George R. R. Martin’s A Game of Thrones #12, from Dynamite Entertainment, continues adapting Martin’s original epic fantasy series, A Song of Ice and Fire. Here’s the official description from Dynamite:
In Winterfell, young Brandon Stark, though crippled by his near-fatal fall, is finally able to ride again, with the help of a gift from Tyrion Lannister. As thanks, the Imp has been imprisoned by Catelyn Stark and her sister, Lysa Arryn, in the forbidding sky dungeons of the Eyrie, and charged with Bran’s attempted murder. Now, in a desperate bid for freedom, Tyrion demands the right of trial by combat. But what chance does a dwarf have against Lysa’s chosen champion? Differences in size are not the only reason for an unequal fight, as Eddard Stark learns in King’s Landing, where his investigation into the death of Jon Arryn takes an unexpected-and deadly-turn.
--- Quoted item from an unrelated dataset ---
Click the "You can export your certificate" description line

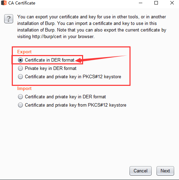pyautogui.click(x=92, y=17)
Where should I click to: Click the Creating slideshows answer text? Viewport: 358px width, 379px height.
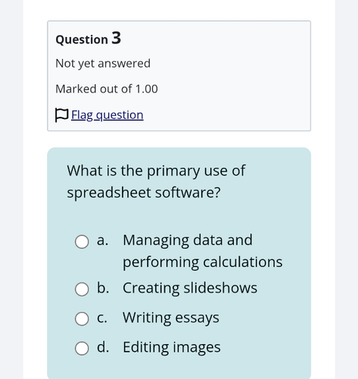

Daniel Abraham‘s adaptation continues in the same vein as previous issues, facing problems with pacing, flow, and, most seriously, narration. Staying so faithful to Martin’s novel means characters often go several issues without making an appearance, which is a serious problem when the story is also being served up in bite-size segments, once every few months. Similarly, the near-direct transfer from prose means the panels are choppy, without the smooth flow one hopes to see in the sequential narrative medium of comics. Finally, there is the ever-present problem of narration, specifically Abraham’s insistence on telling things that artist Tommy Patterson could do a much better job of showing. A particular instance this issue is when Tyrion is in the Eyrie’s sky cells, (dungeon cells with one wall missing, open to a 600 foot drop). A previous inhabitant of Tyrion’s cell has written “The blue is calling” on the wall in blood. For some reason I won’t pretend to understand, Abraham tells us this by way of a narration box, rather than allow Patterson to draw a cool, haunting image. Something has gone wrong, somewhere along the line, for this book to turn out this way.
What Patterson does get to draw is adequate, although still lacking in places. Related to the flow problem I mentioned before is a general lack of movement in the panels. Again, they feel more like illustrations in a storybook than images in sequence. I also had some trouble telling characters apart, especially Eddard and his second-in-command, Jory (both have beards). However this may be my problem more than Pattersons; I’m not the best with faces. Overall, the facial work shines, with what must be some of the more realistic depictions in comics. The direwolves are also really cool, as they’re more obviously wolf-like than the CGI-enlarged Siberian husky mixes used in the TV show.
With all the options available for getting your Game of Thrones fix, I don’t know why you’d choose this one. If you want to Martin’s words, read the books; if you want to see the story realized visually, watch the show on HBO.